We can conclude that one factor to consider when looking for recommendations is the person’s credentials — what makes this individual’s opinion something others should listen to? Of equal importance to a list of qualifications, is some idea of what the person giving recommendations believes.
Years ago, when one of the first movie recommendation programs came on TV, I quickly learned that the reviewers looked at movie content differently than I did. As a result they gave thumbs up to stories espousing values I opposed. With that understanding, I could then more accurately consider their recommendations.
Happily, those of us writing regularly here at Speculative Faith (and eventually passing along recommendations) are “known entities.” We may not (probably won’t) always agree, but anyone who wishes can find out about us from our Author page which contain short bios, links to our personal sites, and a statement of faith that reflects what we believe.
Our guest posters may or may not agree with those basic statements, so comments, including recommendations, from someone here at Spec Faith still need to be examined with discernment.
And this brings me to the next caution: there is strength in numbers, but the majority isn’t always right. Generally speaking, I think that lots of people recommending a book means it’s probably a good book. If I had to choose between two books with equally intriguing premises and attractive covers and well-written first chapters, and the first had one favorable recommendation but the second had a hundred, I’m pretty sure I’d opt for the latter.
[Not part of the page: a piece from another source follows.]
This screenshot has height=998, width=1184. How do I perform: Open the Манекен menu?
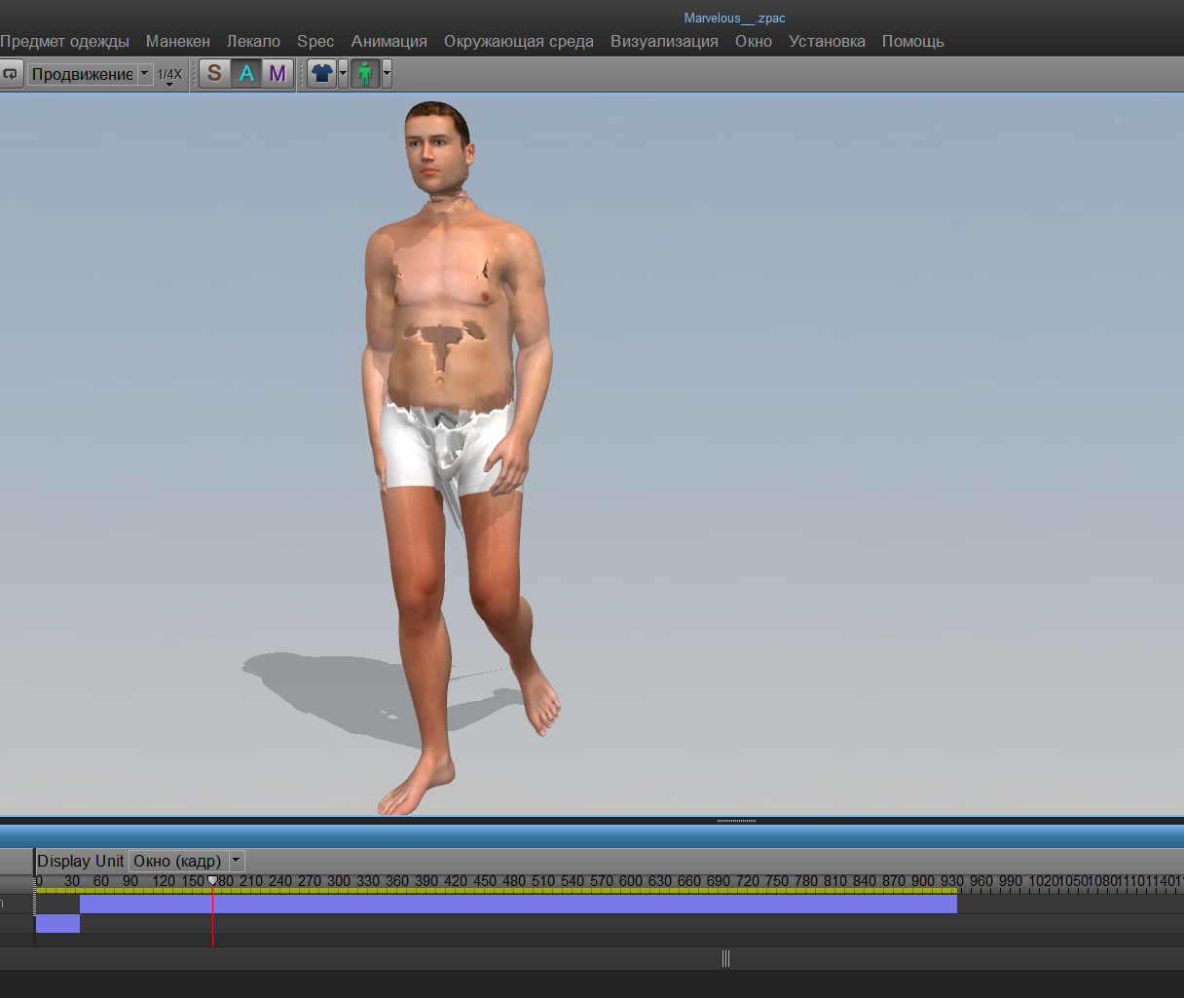click(x=177, y=41)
Still, Job was one man opposed to three friends, Moses was one man opposed at times by the company of Israelites, Elijah was one man opposed to three hundred prophets of Baal. Right is not always on the side of the many. A reader still must be discerning.
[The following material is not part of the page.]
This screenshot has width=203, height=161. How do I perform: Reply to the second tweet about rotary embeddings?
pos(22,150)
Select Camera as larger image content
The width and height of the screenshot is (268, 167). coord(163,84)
So what do recommendations mean? I’ll answer with the negative: they do not mean a guarantee that the content will be absolutely safe and free from error — artistic or spiritual. They do not mean the reader can put his critical thinking to bed when diving into books given high praise.
Am I saying recommendations are worthless? Not at all. I rely on the opinion of those I trust to help me filter through the countless number of titles on cyberspace or bookstore shelves. However, I must be in charge of my own choices. Recommendations can narrow the field, and that makes my decisions a lot easier. But they remain mine to make.